Выбрать главу

Было написано прошение на Высочайшее имя. Однако в августе того же года Шабунина казнили.

История с Шабуниным грустная и началась она 6 июня. Был в 65-м Московском пехотном полку ротный писарь, и был капитан Яцкевич, командир этой роты.

Писарь посреди дня напился и ротный его на этом деле спалил. Капитан велел посадить его под замок, а после дать розог.

Однако ж писарь успел крикнуть:

— За что же меня в карцер, поляцкая морда? Вот я тебе!

И разбил своему командиру лицо в кровь.

В советской литературе о Толстом эта история пересказывалась скороговоркой — потому что "рядовой Шабунин ударил офицера" звучит не в пример лучше чем "пьяный писарь обругал своего командира "польской мордой" и избил до крови". Трагедия любого суда в том, что он всегда родом из знаменитого рассказа "В чаще", а ещё и в том, что легко защищать чистого и прекрасного человека, а попробуй защищать пьяного писаря.

В итоге защитить не удалось.

Толстому вообще не удавалось защищать людей — в 1881 он тоже пытался защищать цареубийц, да ничего не вышло.

И была ещё история с убитым конокрадом, и его убийцами, которых судили в Крапивне. Судя по судебным отчётам (а о деле писали много, потому что думали, что Толстой снова будет защищать обвиняемых, в зале были газетчики и всё такое). Литературоведы говорят, что этот эпизод попал в "Фальшивый купон" — впрочем, таких случаев было много. Однако, от отчётов об том деле возникает глухая тоска — убийство это звериной, без человеческой страсти.

Толстой об этих людях заботился. Не поймёшь, чем дело кончилось — мемуаристика избирательна.

Старик, что приехал к тюремным воротам и ждёт — неизбирателен. Вот он переминается перед крапивенской тюрьмой, привёз какие-то вещи будущим сидельцам. "Один из обвиняемых оправдан, один — присуждён к заключению в тюрьме на три года, а двое в ссылку на поселение в места не столь отдаленные. Когда осужденных повели в тюрьму, граф торопливо оделся в свой старый полушубок, побежал за арестантами и что-то говорил с ними".

Ср. " Вчера в VII отделении Окружного суда в Москве, в среде немногочисленной публики, собравшейся слушать неинтересные дела о пустых кражах, был и граф Л. Н. Толстой. Наш маститый писатель был не в обычной блузе, каким его рисуют на портретах, а в костюме европейского покроя. Граф живо интересовался всем ходом судебного следствия, прений и даже формальностями по составлению присутствия суда. Все время у него в руках была записная книжка, куда он часто вносил свои заметки. Слух о пребывании графа Л. Н. Толстого быстро разнесся по всем коридорам суда, и в Митрофаниевскую залу то и дело заходили посмотреть известного писателя. Все удивлялись лишь тому, что граф Л. Н. выбрал так неудачно день, когда рассматривались совершенно неинтересные дела". [Московские новости. — Новости дня, 1895, 12 апреля, № 4250.//Интервью и беседы с Львом Толстым / сост. и комм. В. Я. Лакшина. (Библиотека "Любителям российской словесности"), — М.: Современник", 1986]

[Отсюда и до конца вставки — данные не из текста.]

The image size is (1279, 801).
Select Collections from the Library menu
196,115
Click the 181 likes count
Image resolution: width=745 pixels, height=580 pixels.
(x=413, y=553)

Извините, если кого обидел.

22 июня 2010

История про один телефон

Кстати, вот одного меня забавляет запись в телефонном справочнике "Волконский сельсовет, с. Волконское"?

Извините, если кого обидел.

23 июня 2010

История про Крапивну и Одоев (III)

Свет становился всё ярче, и утреннее тепло убивало туман.

Он прятался в овраги на нашем пути, сползал с дороги как живой и копошился в долине речки Плавы, Упа же плыла у нас по правую руку.

И вот явилась нам церковь в Жемчужниково — круглая и пустая. Дом Волконских здесь был зачищен временем, безжалостно и начисто.

А в церкви много лет была столовая и предметы общественной еды ещё лежали в высокой траве. Было уже совсем светло и на ржавой нержавеющей стали краснело загадочное слово "мармит", что так тревожило меня всё моё советское детство.

"Мармит" повторял я, "Мармит-мармит-мармит". Это было похоже на фамилию, и даже был похожий случай на оборонном заводе на Лесной улице — там, среди прочих названий и внутренних телефонов на проходной, значилась весёлая фамилия "Парник". Это был какой-то-то народный умелец, изготавливавший походное снаряжение.

Что-то ещё белело в высокой траве — но, кажется это было расколотое надгробие, совершенно не пищевое.

Удивительно, что происходит с могилами в моём Отечестве. Всякий русский человек заметно напрягается, когда в чужой стране обнаруживает, что родители хозяина похоронены под порогом или вблизи крыльца. Однако наши могильные истории вполне причудливы. Меня всегда удивляло, как в краеведческих музеях выставляют надгробия.